[[ Records shown open ]]

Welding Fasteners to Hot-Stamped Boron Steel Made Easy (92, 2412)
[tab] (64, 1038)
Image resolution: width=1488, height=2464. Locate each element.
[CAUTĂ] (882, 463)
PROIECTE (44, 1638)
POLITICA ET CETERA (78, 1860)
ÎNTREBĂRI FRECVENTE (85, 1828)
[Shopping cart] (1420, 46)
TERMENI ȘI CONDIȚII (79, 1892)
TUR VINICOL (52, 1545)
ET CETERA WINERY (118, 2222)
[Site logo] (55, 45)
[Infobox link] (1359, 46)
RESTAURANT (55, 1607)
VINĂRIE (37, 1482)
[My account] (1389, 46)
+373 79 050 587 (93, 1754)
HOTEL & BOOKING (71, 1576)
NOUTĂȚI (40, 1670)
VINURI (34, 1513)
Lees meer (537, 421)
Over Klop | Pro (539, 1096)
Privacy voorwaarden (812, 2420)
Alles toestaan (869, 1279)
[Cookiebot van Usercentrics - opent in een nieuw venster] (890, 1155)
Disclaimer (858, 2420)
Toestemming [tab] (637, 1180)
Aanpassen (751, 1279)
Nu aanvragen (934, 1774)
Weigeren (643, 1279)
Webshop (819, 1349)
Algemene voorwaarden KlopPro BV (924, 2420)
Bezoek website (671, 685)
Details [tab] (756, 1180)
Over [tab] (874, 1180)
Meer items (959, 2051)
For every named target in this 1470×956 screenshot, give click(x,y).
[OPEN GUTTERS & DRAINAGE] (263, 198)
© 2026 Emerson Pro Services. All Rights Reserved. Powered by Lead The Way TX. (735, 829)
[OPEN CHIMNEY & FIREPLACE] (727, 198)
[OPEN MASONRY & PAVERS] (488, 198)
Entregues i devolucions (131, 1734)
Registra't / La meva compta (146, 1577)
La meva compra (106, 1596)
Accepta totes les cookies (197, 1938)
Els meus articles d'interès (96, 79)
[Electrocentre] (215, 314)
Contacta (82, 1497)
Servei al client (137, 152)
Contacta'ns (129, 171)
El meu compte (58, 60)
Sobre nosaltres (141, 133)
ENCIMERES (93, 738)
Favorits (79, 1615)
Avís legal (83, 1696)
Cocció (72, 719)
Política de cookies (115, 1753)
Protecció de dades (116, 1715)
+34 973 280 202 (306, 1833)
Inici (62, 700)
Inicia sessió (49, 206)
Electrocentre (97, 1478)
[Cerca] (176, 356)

[[ Records shown closed ]]

> _What is being asked_
Transcribe all of the entries without altering anything.

> _Response_
Welding Fasteners to Hot-Stamped Boron Steel Made Easy (92, 2412)
[tab] (64, 1038)
Image resolution: width=1488, height=2464. Locate each element.
[CAUTĂ] (882, 463)
PROIECTE (44, 1638)
POLITICA ET CETERA (78, 1860)
ÎNTREBĂRI FRECVENTE (85, 1828)
[Shopping cart] (1420, 46)
TERMENI ȘI CONDIȚII (79, 1892)
TUR VINICOL (52, 1545)
ET CETERA WINERY (118, 2222)
[Site logo] (55, 45)
[Infobox link] (1359, 46)
RESTAURANT (55, 1607)
VINĂRIE (37, 1482)
[My account] (1389, 46)
+373 79 050 587 (93, 1754)
HOTEL & BOOKING (71, 1576)
NOUTĂȚI (40, 1670)
VINURI (34, 1513)
Lees meer (537, 421)
Over Klop | Pro (539, 1096)
Privacy voorwaarden (812, 2420)
Alles toestaan (869, 1279)
[Cookiebot van Usercentrics - opent in een nieuw venster] (890, 1155)
Disclaimer (858, 2420)
Toestemming [tab] (637, 1180)
Aanpassen (751, 1279)
Nu aanvragen (934, 1774)
Weigeren (643, 1279)
Webshop (819, 1349)
Algemene voorwaarden KlopPro BV (924, 2420)
Bezoek website (671, 685)
Details [tab] (756, 1180)
Over [tab] (874, 1180)
Meer items (959, 2051)
For every named target in this 1470×956 screenshot, give click(x,y).
[OPEN GUTTERS & DRAINAGE] (263, 198)
© 2026 Emerson Pro Services. All Rights Reserved. Powered by Lead The Way TX. (735, 829)
[OPEN CHIMNEY & FIREPLACE] (727, 198)
[OPEN MASONRY & PAVERS] (488, 198)
Entregues i devolucions (131, 1734)
Registra't / La meva compta (146, 1577)
La meva compra (106, 1596)
Accepta totes les cookies (197, 1938)
Els meus articles d'interès (96, 79)
[Electrocentre] (215, 314)
Contacta (82, 1497)
Servei al client (137, 152)
Contacta'ns (129, 171)
El meu compte (58, 60)
Sobre nosaltres (141, 133)
ENCIMERES (93, 738)
Favorits (79, 1615)
Avís legal (83, 1696)
Cocció (72, 719)
Política de cookies (115, 1753)
Protecció de dades (116, 1715)
+34 973 280 202 (306, 1833)
Inici (62, 700)
Inicia sessió (49, 206)
Electrocentre (97, 1478)
[Cerca] (176, 356)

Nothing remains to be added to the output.